Concept Definition

What is Schematron validation and how is it used in e-invoice compliance?

Schematron is an XML validation language based on XPath assertions. In e-invoicing, Schematron files define business rules that must be satisfied for an invoice to be compliant. For example: 'Every invoice with a taxable amount must have a tax subtotal'; 'The sum of line extension amounts must equal the invoice total line extension amount'; 'If the payment means code is credit transfer, bank account details must be present.' Schematron is the second validation layer after XSD schema validation.

How are Schematron rules published for Peppol and EN 16931?

Peppol Schematron validation: OpenPeppol publishes official Schematron files for Peppol BIS Billing 3.0 and other Peppol document specifications at the OpenPeppol GitHub. The files contain hundreds of assertions covering every business rule in the specification. CEN publishes EN 16931 Schematron. Country-specific additions (CIUS) extend the base Schematron with additional rules. The files are updated with each specification release; compliance platforms must deploy updated Schematron to remain current.

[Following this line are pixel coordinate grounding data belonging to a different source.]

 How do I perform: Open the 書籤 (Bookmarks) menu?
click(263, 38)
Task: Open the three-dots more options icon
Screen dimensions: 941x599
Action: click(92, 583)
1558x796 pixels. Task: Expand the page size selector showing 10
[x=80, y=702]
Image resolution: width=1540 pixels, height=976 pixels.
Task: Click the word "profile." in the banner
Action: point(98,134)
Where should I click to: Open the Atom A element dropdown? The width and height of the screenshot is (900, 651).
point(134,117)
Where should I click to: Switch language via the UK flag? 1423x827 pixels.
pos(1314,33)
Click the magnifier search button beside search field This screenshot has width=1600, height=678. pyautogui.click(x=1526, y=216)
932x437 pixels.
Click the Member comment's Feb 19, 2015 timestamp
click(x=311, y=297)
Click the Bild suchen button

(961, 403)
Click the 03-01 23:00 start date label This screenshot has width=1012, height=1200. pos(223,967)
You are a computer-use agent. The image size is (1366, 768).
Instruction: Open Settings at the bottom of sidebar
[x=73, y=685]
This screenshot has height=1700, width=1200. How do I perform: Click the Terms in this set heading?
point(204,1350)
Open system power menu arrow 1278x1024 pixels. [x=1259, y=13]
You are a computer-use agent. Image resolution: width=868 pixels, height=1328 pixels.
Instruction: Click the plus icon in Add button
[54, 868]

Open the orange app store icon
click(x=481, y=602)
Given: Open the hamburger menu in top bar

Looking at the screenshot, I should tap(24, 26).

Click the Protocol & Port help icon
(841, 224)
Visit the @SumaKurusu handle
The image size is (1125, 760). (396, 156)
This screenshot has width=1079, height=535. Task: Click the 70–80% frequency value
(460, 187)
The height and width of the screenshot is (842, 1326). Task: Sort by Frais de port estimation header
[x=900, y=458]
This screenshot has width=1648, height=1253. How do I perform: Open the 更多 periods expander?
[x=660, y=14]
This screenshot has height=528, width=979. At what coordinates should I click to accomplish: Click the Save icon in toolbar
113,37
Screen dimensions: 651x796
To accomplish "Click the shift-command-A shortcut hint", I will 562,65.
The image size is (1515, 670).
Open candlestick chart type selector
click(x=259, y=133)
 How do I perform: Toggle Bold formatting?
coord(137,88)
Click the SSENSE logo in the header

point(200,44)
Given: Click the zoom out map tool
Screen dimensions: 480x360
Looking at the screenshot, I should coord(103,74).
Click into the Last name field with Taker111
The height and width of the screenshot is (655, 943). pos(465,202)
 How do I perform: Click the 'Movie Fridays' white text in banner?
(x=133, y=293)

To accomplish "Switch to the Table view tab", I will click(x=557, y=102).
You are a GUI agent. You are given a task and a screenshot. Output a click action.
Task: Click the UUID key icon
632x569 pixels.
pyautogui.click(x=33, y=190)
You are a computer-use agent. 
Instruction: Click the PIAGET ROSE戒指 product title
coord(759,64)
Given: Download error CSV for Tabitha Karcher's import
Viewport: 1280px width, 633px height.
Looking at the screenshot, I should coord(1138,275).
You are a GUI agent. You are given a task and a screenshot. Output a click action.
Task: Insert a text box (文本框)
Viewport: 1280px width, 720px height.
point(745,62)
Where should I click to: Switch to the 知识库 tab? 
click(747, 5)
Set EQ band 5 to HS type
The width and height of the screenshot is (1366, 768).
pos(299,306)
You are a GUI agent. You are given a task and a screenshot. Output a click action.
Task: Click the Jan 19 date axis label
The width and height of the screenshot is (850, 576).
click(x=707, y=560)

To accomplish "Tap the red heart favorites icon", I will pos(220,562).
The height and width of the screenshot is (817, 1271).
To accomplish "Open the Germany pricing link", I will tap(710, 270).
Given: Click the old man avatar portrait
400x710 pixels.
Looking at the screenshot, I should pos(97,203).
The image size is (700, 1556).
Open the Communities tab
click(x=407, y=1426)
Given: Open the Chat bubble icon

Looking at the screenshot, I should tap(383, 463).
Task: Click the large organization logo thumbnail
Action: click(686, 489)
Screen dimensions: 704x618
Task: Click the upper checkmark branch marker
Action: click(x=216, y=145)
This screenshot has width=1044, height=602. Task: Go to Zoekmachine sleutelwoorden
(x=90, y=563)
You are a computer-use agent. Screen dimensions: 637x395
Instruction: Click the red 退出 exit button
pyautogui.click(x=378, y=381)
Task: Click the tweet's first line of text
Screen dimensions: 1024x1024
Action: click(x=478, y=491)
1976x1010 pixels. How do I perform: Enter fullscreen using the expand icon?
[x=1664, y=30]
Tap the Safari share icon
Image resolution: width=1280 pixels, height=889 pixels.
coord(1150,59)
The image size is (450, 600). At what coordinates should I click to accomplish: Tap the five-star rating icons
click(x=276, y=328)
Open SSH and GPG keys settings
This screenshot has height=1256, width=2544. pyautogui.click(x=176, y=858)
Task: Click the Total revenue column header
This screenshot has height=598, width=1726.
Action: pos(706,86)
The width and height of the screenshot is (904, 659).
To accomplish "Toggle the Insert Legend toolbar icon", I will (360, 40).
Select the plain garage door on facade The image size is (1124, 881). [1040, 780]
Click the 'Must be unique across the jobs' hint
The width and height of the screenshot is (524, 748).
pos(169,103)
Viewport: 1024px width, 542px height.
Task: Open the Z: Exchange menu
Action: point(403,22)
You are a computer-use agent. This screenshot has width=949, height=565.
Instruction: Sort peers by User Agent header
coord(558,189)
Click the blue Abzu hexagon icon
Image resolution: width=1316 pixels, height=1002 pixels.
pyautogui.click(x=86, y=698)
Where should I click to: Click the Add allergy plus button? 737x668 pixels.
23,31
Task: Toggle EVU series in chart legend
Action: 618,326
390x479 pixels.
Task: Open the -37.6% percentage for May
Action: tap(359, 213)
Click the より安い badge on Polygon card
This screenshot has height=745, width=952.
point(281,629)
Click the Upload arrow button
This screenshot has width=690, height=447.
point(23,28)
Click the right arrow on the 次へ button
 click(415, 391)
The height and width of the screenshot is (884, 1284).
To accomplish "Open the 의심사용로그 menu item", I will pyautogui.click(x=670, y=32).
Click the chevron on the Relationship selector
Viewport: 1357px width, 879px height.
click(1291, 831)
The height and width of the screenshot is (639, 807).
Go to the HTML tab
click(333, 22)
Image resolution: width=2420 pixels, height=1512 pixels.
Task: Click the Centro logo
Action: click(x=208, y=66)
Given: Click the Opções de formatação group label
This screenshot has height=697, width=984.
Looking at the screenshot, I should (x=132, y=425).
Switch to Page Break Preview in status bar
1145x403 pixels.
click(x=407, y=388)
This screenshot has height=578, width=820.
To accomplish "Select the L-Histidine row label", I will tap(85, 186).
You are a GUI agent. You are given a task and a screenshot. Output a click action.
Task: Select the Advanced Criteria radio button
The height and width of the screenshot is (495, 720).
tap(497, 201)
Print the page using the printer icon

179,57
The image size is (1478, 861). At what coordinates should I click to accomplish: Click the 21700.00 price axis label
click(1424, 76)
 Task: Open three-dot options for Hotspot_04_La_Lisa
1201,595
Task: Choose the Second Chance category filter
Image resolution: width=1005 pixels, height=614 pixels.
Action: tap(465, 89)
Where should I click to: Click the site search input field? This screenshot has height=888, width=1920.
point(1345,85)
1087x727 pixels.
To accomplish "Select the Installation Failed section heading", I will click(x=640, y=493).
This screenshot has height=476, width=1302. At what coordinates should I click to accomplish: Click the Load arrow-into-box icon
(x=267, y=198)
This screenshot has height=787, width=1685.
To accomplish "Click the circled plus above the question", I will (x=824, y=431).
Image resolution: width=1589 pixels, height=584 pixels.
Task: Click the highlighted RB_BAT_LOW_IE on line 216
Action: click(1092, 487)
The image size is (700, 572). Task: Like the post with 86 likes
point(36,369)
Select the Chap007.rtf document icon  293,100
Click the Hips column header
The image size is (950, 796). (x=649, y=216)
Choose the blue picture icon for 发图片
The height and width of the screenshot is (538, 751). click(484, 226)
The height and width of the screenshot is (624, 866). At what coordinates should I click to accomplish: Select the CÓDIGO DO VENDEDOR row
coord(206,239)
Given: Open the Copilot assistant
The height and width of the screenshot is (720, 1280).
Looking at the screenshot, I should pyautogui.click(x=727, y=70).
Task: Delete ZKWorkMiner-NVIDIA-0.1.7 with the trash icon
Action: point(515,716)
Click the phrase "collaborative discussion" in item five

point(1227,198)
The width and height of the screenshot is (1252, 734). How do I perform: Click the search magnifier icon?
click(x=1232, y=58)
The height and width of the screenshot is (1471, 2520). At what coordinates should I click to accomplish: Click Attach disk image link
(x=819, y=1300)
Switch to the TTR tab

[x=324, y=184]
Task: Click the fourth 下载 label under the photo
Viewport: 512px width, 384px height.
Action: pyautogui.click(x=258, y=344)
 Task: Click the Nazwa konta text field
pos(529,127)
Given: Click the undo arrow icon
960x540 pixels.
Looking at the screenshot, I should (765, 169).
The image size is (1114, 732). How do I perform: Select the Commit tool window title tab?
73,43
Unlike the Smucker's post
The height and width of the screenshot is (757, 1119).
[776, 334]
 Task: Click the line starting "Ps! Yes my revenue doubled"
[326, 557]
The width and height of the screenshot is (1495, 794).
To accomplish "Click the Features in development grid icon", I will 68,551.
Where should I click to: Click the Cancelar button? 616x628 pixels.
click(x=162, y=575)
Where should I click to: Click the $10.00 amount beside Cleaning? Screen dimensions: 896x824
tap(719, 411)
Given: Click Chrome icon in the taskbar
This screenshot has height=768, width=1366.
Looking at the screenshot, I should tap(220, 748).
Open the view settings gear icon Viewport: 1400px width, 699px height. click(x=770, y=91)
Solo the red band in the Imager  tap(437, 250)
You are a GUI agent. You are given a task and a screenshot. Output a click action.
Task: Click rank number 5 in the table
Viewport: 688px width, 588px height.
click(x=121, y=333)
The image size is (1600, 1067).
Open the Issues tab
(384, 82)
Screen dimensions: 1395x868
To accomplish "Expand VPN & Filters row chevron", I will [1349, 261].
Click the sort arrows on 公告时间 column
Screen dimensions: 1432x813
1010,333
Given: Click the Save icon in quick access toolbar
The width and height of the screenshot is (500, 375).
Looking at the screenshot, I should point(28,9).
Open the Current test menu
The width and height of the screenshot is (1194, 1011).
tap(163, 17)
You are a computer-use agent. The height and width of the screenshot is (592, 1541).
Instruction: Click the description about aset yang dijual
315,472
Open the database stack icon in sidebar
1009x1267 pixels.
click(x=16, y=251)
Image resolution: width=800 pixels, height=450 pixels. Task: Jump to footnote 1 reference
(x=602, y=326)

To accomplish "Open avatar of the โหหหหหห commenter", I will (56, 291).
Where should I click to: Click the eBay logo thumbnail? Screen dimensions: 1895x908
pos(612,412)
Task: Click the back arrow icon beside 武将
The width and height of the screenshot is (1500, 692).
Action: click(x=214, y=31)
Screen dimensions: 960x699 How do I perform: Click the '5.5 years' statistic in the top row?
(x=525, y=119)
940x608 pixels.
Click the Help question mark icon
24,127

Frequently Asked Questions

How are Schematron errors reported to invoice senders?
Schematron assertion failures produce structured error messages identifying the failed assertion ID (e.g., 'BR-01: An Invoice shall have a Specification identifier'), the error description in human-readable text, and the location in the XML document where the error occurred (expressed as an XPath). E-invoicing platforms collect all Schematron errors, prioritize them by severity (fatal vs warning), and present them as structured error reports to the sender for correction.
What is the difference between fatal errors and warnings in Schematron validation?
Schematron assertions are categorized as either 'error' (fatal) or 'warning' (non-fatal). Fatal errors mean the invoice does not conform to the specification and cannot be processed; the invoice must be corrected before resubmission. Warnings indicate best-practice violations or advisory conditions that do not prevent processing but should be addressed. Peppol BIS Billing 3.0 uses 'error' for mandatory requirements and 'warning' for recommended practices. All fatal errors must be resolved; warnings should be investigated but may not block transmission.